Let’s grab an image to do inference on

!wget https://huggingface.co/spaces/ibm-nasa-geospatial/Prithvi-100M-sen1floods11-demo/resolve/main/Spain_7370579_S2Hand.tif

!wget https://huggingface.co/spaces/ibm-nasa-geospatial/Prithvi-100M-sen1floods11-demo/resolve/main/India_900498_S2Hand.tif.tif

!wget https://github.com/cloudtostreet/Sen1Floods11/blob/master/sample/S1/Spain_7370579_S1Hand.tif

[15]:

# We will load and print the imge we want to do inference with
input_data_inference = load_raster("Spain_7370579_S2Hand.tif")
print(f"Image input shape is {input_data_inference.shape}")
raster_for_visualization = enhance_raster_for_visualization(input_data_inference)
plt.axis('off')
plt.imshow(raster_for_visualization)

img.shape:  (13, 512, 512)
Image input shape is (6, 512, 512)

[15]:

<matplotlib.image.AxesImage at 0x152dd56c4280>

../_images/CASESTUDY_foundation_model_IIASA2024_25_2.png

[16]:

# Let's take a look at the definition of the model's pipeline
custom_test_pipeline = process_test_pipeline(finetuned_model.cfg.data.test.pipeline)
print('custom_test_pipeline: ',custom_test_pipeline)
result = inference_segmentor(finetuned_model, "Spain_7370579_S2Hand.tif", custom_test_pipeline=custom_test_pipeline)

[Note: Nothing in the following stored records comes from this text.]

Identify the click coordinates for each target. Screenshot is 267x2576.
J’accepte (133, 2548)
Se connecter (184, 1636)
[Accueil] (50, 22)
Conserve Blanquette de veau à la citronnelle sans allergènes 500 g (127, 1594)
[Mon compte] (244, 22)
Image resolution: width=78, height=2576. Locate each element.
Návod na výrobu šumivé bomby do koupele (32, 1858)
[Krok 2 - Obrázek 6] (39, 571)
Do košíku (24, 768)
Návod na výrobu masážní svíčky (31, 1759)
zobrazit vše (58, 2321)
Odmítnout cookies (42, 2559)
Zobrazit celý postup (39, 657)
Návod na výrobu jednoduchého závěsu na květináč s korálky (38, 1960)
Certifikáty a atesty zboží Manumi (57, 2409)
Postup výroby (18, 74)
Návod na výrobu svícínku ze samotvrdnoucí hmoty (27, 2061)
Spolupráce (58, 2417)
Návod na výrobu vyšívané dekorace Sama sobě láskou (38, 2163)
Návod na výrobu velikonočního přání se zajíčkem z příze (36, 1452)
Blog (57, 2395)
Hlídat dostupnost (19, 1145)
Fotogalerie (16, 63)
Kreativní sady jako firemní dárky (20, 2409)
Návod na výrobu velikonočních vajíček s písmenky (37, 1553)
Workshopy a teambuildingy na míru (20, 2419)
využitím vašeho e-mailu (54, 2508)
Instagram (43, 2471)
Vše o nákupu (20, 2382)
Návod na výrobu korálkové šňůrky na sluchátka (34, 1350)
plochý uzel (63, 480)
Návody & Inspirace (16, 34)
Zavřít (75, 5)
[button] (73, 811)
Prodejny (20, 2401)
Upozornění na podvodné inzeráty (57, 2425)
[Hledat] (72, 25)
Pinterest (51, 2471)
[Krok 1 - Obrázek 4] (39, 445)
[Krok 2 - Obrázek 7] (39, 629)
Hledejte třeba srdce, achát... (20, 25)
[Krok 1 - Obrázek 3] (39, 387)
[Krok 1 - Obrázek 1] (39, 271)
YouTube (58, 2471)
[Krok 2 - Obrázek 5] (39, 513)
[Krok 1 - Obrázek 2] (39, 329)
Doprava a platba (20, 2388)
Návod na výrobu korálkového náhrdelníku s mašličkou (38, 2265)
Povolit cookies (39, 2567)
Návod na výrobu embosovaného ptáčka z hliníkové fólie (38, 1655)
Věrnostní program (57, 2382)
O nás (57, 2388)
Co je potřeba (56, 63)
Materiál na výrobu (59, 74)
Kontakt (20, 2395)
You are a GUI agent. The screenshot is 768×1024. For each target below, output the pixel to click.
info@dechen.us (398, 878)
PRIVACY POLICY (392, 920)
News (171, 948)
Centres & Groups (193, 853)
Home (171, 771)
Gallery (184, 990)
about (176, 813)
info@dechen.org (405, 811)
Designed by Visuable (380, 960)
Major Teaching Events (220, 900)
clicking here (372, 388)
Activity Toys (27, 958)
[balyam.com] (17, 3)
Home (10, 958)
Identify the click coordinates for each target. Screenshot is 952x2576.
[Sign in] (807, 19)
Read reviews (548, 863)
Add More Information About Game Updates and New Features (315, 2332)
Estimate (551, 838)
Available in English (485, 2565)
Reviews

custom_test_pipeline:  [{'type': 'LoadGeospatialImageFromFile', 'to_float32': False, 'nodata': -9999, 'nodata_replace': 0}, {'type': 'BandsExtract', 'bands': [1, 2, 3, 8, 11, 12]}, {'type': 'ConstantMultiply', 'constant': 0.0001}, {'type': 'ToTensor', 'keys': ['img']}, {'type': 'TorchPermute', 'keys': ['img'], 'order': (2, 0, 1)}, {'type': 'TorchNormalize', 'means': [0.14245495, 0.13921481, 0.12434631, 0.31420089, 0.20743526, 0.12046503], 'stds': [0.04036231, 0.04186983, 0.05267646, 0.0822221, 0.06834774, 0.05294205]}, {'type': 'Reshape', 'keys': ['img'], 'new_shape': (6, 1, -1, -1), 'look_up': {'2': 1, '3': 2}}, {'type': 'CastTensor', 'keys': ['img'], 'new_type': 'torch.FloatTensor'}, {'type': 'CollectTestList', 'keys': ['img'], 'meta_keys': ['img_info', 'filename', 'ori_filename', 'img', 'img_shape', 'ori_shape', 'pad_shape', 'scale_factor', 'img_norm_cfg']}]

[17]:

# The output of the model is a binary mask of same size of the input image
print('result[0].shape: ',result[0].shape)

result[0].shape:  (512, 512)

[18]:

# Let's take a look at the model's prediction
fig, ax = plt.subplots(1, 3, figsize=(15, 10))
input_data_inference = load_raster("Spain_7370579_S2Hand.tif")
norm = matplotlib.colors.Normalize(vmin=0, vmax=1)
ax[0].imshow(enhance_raster_for_visualization(input_data_inference))
ax[1].imshow(result[0], norm=norm)
ax[2].imshow(enhance_raster_for_visualization(input_data_inference))
norm = matplotlib.colors.Normalize(vmin=0, vmax=2)
ax[2].imshow(result[0], cmap="jet", alpha=0.3, norm=norm)
for subplot in ax:
    subplot.axis('off')

img.shape:  (13, 512, 512)

../_images/CASESTUDY_foundation_model_IIASA2024_28_1.png

[19]:

# Inference with a second image
filename = "USA_430764_S2Hand.tif"
input_data_inference = load_raster(filename)
print(f"Image input shape is {input_data_inference.shape}")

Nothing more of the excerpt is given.